A surprisingly high proportion of respondents (66%) said they use currently use e-mail as a prospecting tool, and another 11% overall said they will begin to do so this year. By contrast, 13.5% said that while they have tried prospecting with e-mail in the past, they are not currently doing so. Only about 10% of those polled said they have not used e-mail to generate prospect names and don’t plan to do so this year.

Respondents from B-to-B companies were much more likely than average to report that they are currently using e-mail as a prospecting tool (74%), while only 6.7% said their companies had not used e-mail for leads but planned to start in 2010. By contrast, those polled from pure B-to-C companies were somewhat less likely than the average response to have used e-mail to find new leads last year (61%) and more likely than average to report plans to use e-mail for prospecting this year (15.8%).

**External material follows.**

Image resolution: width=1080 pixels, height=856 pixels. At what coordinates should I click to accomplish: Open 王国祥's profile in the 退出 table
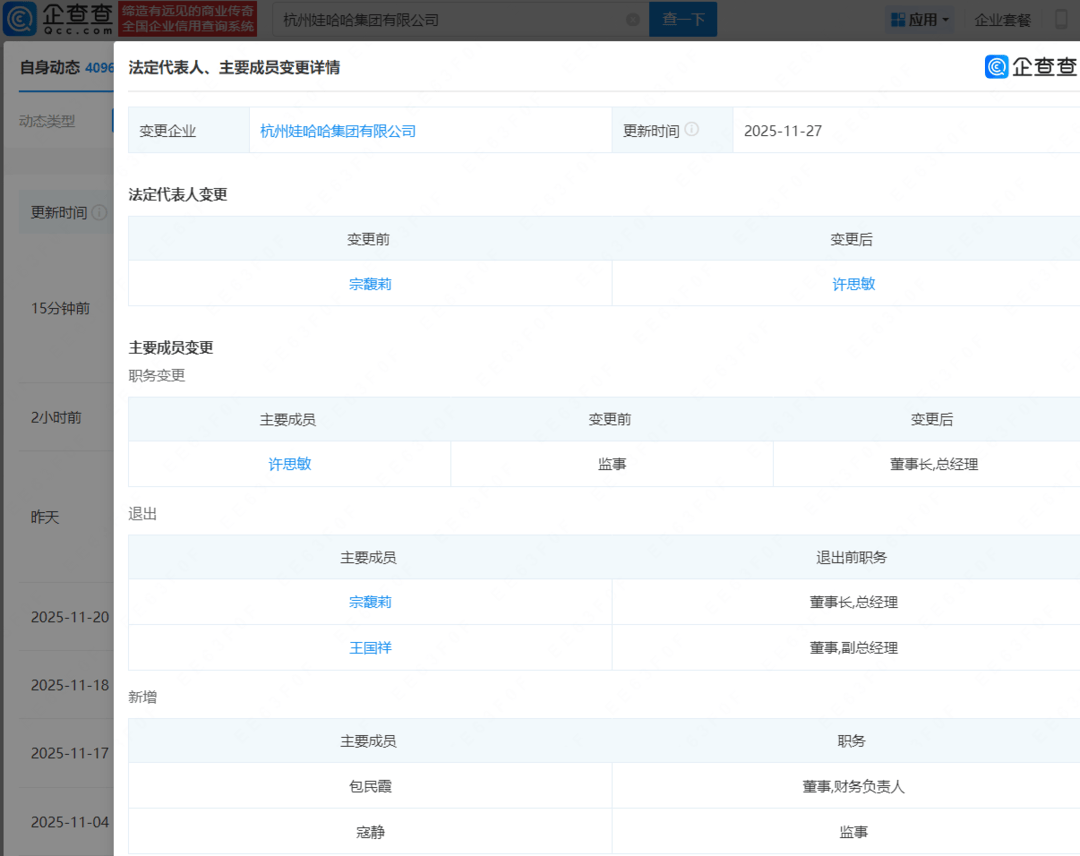click(369, 647)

Asked to check off all the ways they get their names for e-mail prospecting, the largest group of overall respondents by far (73%) said they came directly from the prospects themselves via newsletter registrations and other opt-ins—beating the second most common response, third-party-owned opt-in lists, by a very wide margin (23.4%). Slightly more than 21% of the general response group said they get names for e-mail prospecting from purchased lists, while only 9% said they use names acquired through automatic e-mail harvesting.

For the most part, these proportions held for both B-to-C and B-to-B respondents, and for companies in all three annual revenue categories: those with sales of $5 million or less last year, sales of $5 million to $49.9 million, and those with sales of more than $50 million. The responses were also similar among the industry verticals responding to the survey (manufacturers, service providers, media publishers, communications & utilities and associations and non-profit groups). There was one significant outlier: respondents from the banking and financial services sector reported that they were much less likely than average (59%) to acquire names for e-mail prospecting from newsletter registrations and other direct consumer sign-ups and more likely than average to rent third-party lists (33.3%) and to purchase lists outright (about 28%).

Chief Marketer also asked those who are currently using e-mail for prospecting to break out their tactics, and the results suggest a willingness to try both broad, undifferentiated mailings and more tailored communications. The majority (61%) said they use targeted mailings customized by some information acquired about the recipient. But almost as many (55.8%) said they have used mass e-mail blasts. Only about 38% of the total response said they send out single message triggered by user behavior. Again, those proportions largely held no matter what the business type, size or industry segment.

Those who told Chief Marketer they don’t use e-mail for acquiring customers reported that they were deterred from doing so by three obstacles, in almost equal proportions. Almost 33% said they did not use e-mail for prospecting because of a lack of available names for mailing, while 32% said they didn’t use the e-mail channel for generating leads because their prospects don’t want to be contacted that way. And almost the same number of respondents (31.8%) said their companies shied away from prospecting via e-mail out of fear of earning a “spammer” label from either customers or service providers.

Only 15% said they were held back from e-mail prospecting by a lack of expertise, while 14.5%% said the cost of e-mail prospecting was too high for the promised return on investment.

Finally, we asked how many of those polled were making their e-mail communications shareable within social networks, to leverage the lead-gen potential within their opt-ins’ social groups. The data indicates a relatively strong intention to investigate this tactic in 2010. While only 22% of respondents currently make any of their e-mail communications shareable to social networks such as Facebook, MySpace or Twitter, 31.6% said that they plan to implement an e-mail/social networking link this year.

If they indeed follow through on the plan to integrate e-mail and social media, that will more than counterbalance the 43% of respondents who said they have not used shareable e-mail and do not plan to use it in 2010.